数値シミュレーションは天文学においては第三の手法と見なされている。天文現象というのは時の長さや空間的なスケールの大きさのせいで実験室で実験することが不可能なため、コンピュータシミュレーションが必要になる。天体物理学者はコンピュータのなかに宇宙を創り出しその中で天文現象を再現しその挙動を確かめる[50]。
太陽系の三体問題のコンピュータシミュレーション
連星から放出されるガスが周囲に引き起こすさざ波のシミュレーション
コンピュータの実機のシミュレーション(模倣)
コンピュータを使ったコンピュータのシミュレートというものもある。エミュレータと呼ばれるシミュレータも使われる(たとえば実機で走らせるのが困難な場合や面倒な場合や、制御されたテスト環境下でプログラムを実行して実害が出ない安全な状態で結果を事前に確認するためなどに使われる。)
仮想化というのもシミュレーションの一種である。たとえば、マイクロプログラムやアプリケーションプログラムを、実機に送り込む前にデバッグするのに使う。コンピュータの動作がシミュレートなので、コンピュータの動作の全ての情報をプログラマが直接的に利用でき、速度を変えたりステップ実行したりなど好きなようにできる。一方でいわゆる「ゲートレベル」の完全なエミュレーションは現実的でないことが多く、また普通はそこまで厳密にエミュレーションする必要はないことも多いが、例えばエミュレートしきれない部分の実機にバグがある場合のデバッグまではできない。プログラムによるシミュレーションでは速度的に不十分な必要な場合は、FPGAなどのプログラマブルなハードウェアによって、エミュレーションないしシミュレーションを行うこともある。VMware、VirtualBox、Hyper-Vなどを用いて、バーチャルにOSを構築し、さまざまな環境を設定してOSの挙動を安全な環境下で確かめる手法も一般化している。エミュレータ、命令セットシミュレータ、仮想化、仮想機械なども参照のこと。
通信プロトコルのシミュレーション
TCP/IP等の通信プロトコルの分野では日々新しい方式が提案されている。IEEEやITU、あるいは日本の電波産業会(ARIB)などで次世代の通信プロトコルの標準規格が議論されるが、このとき各提案者の案として提示されている規格が、さまざまな条件下でどのような特性を持っているのかを比較検討する必要がある。このような局面で通信プロトコルのシミュレーション が必須となっている。2層(データリンク層)以上の通信プロトコルの規格は状態遷移図で記載されることが多いが、記述された状態遷移等の処理、条件をコンピュータ上で疑似し、スループットやエラー処理などの評価を行う。
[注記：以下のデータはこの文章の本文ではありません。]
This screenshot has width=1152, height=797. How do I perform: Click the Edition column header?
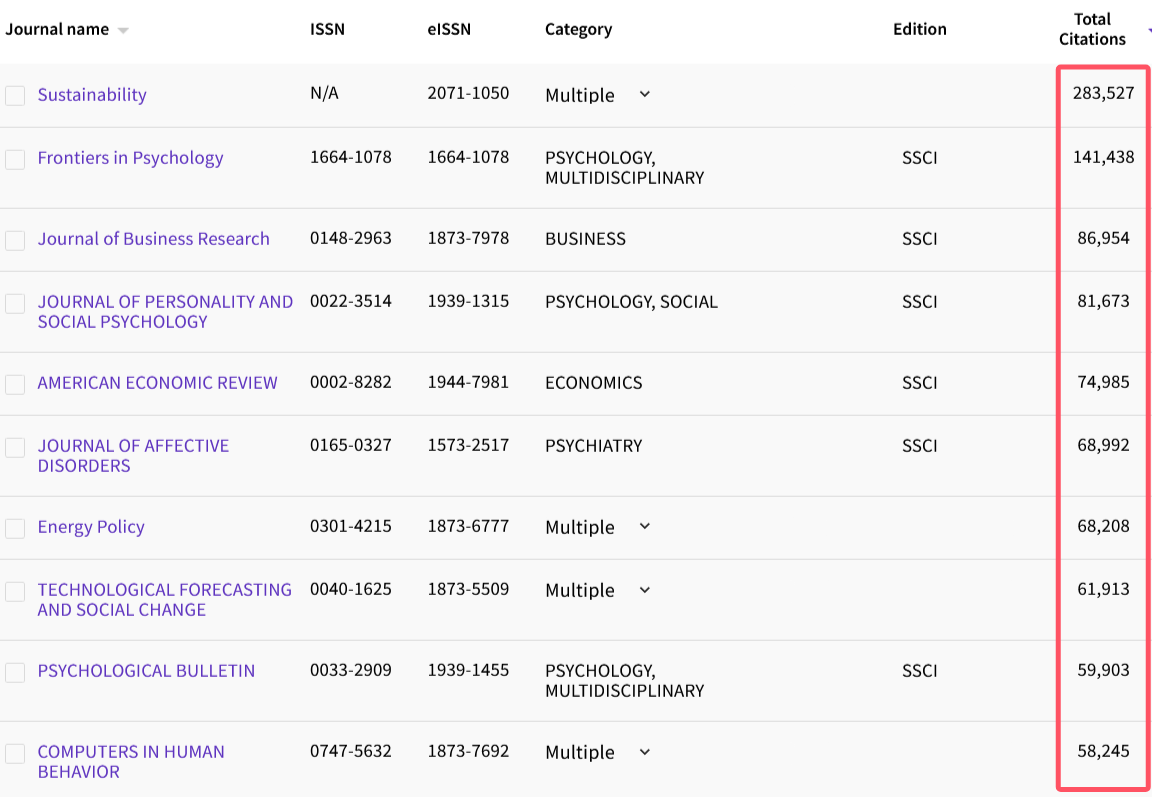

学術機関で用いられるシミュレータはns[51] 等のオープンソースソフトウェアが多いが、民間企業や民間研究所のような、資金に余裕があり応用に近い研究を行う組織では、大規模トポロジ構築などを容易に行えるツール群が整備され、より迅速に現実に即した解析が可能なQualnet[52][53]、OPNET Modeler[54][55] 等の商用のシミュレータを使用するケースが多い。
この分野のシミュレーションでは信号処理の部分をMATLAB/Simulink、[56]電波伝搬の部分をWirelessInSight, Winprop, Atoll等の他のシミュレータや計算ソフトと連携させたりする場合もある。また特に無線、移動体の分野では各通信機の動きも重要な要素となるためその部分に関して他のツールや実際の計測値などと連携させる試みもなされている。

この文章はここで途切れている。